Rabu, 30 Januari 2013

MELAWAN “CORRUPTED MIND”


MELAWAN “CORRUPTED MIND” 

Karena korupsi adalah problem (bersama) ...

Hidup kita dirundung duka bukan saja oleh maraknya perilaku korup, tapi juga oleh banyaknya persoalan (hukum) yang jadi usang dan ditinggalkan zaman dalam tempo yang kian lekas. Kita tahu sebabnya: sistem hukum telah (lama) menjadi bagian dari kejahatan itu sendiri. Keadilan yang dikelola oleh kejaksaan dan kehakiman dibuat setara dengan gaun Max Mara, tas Louis Vuitton, stoking Pierre Mantoux, atau jaket Gucci: bisa dibeli, asal punya uang. Itu sebabnya ia tak menjadi “keadilan”.

Sebagian dari kita memang mencoba melawannya. Tapi, para bandit tak pernah hidup sendiri. Kejahatan korupsi di negeri ini telah menjadi kejahatan struktural: sebuah wacana yang direncanakan, diorganisir, dan dikontrol secara sempurna, hingga mampu melewati semua batasan yang ada—termasuk melampaui batas rasa malu dan imajinasi manusia. Istilah Samuel Huntington, “top heavy corruption”. Ia sudah melampaui batas apa yang disebut sebagai “kejahatan” itu sendiri.

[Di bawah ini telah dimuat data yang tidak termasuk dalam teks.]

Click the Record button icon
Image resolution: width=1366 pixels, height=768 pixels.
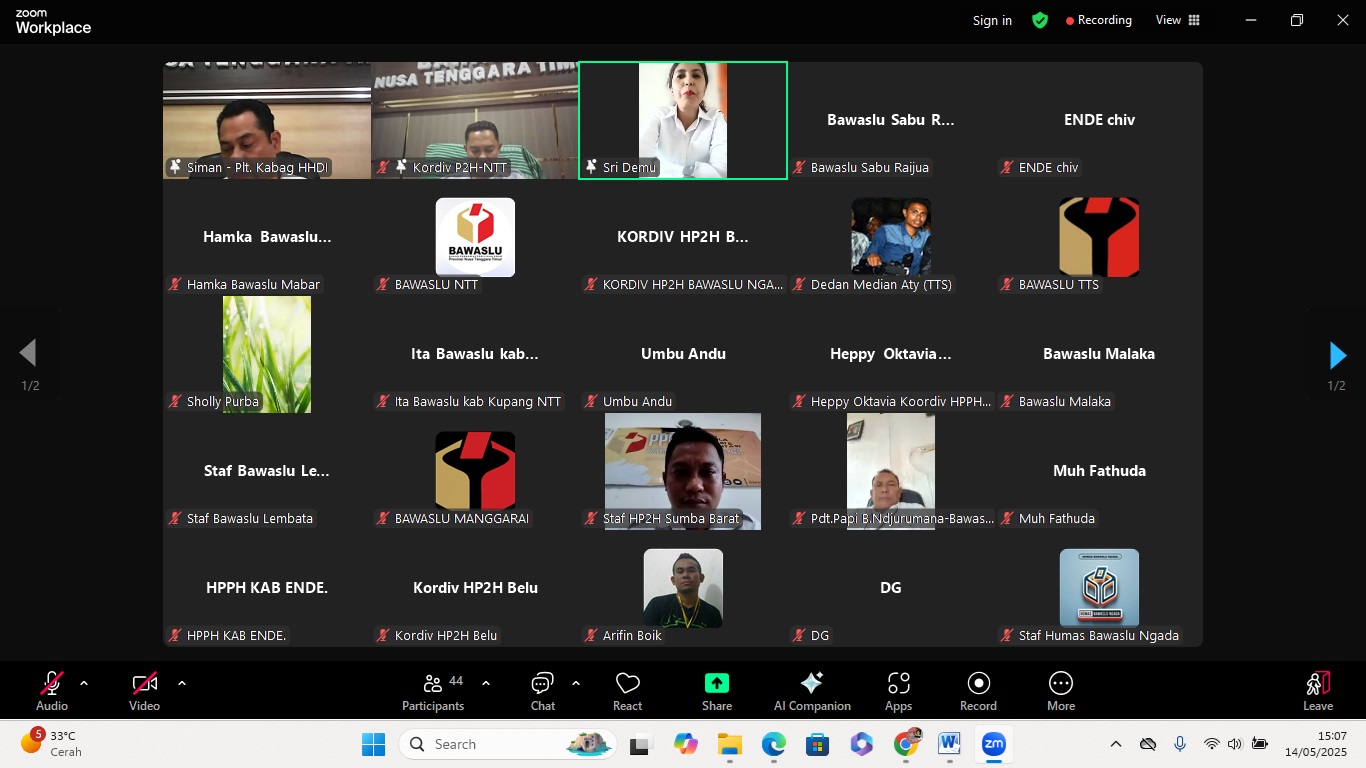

Agaknya ini yang disebut Jean Baudrilland dalam bukunya The Perfect Crime, bahwa kejahatan telah menjadi hyper ketika ia melampaui berbagai realitas—baik itu hukum, moral, akal sehat, serta budaya. Bahkan yang mengerikan, perilaku korup ini mampu menciptakan sebuah “simulasi”—hasil manipulasi, tentunya—seolah-olah tidak ada penjahat, tidak ada korban, dan tidak ada motif. Istilah Yasraf A Piliang: dunia yang dilipat.

Di sini kita tahu apa yang gawat itu: ada yang tak pasti dan semena-mena di balik tiap penegakan hukum: sikap barbarisme, corrupted mind.

Ketika kejahatan (korupsi) disimulasi sedemikian rupa, dikemas dengan pencitraan tertentu, sehingga tak lagi merepresentasikan kebenaran yang sesungguhnya. Ia mengaburkan fakta yang sesungguhnya, terutama karena praktik politisasi lebih dominan ketimbang praktik hukum yang sebenarnya. Maka yang terjadi kemudian adalah multidistorsi: politik, ekonomi, hukum, juga kultural--lengkap dengan dampaknya yang paling berbahaya, yakni melemahkan mental, moral, tata nilai, dan cara berfikir manusia.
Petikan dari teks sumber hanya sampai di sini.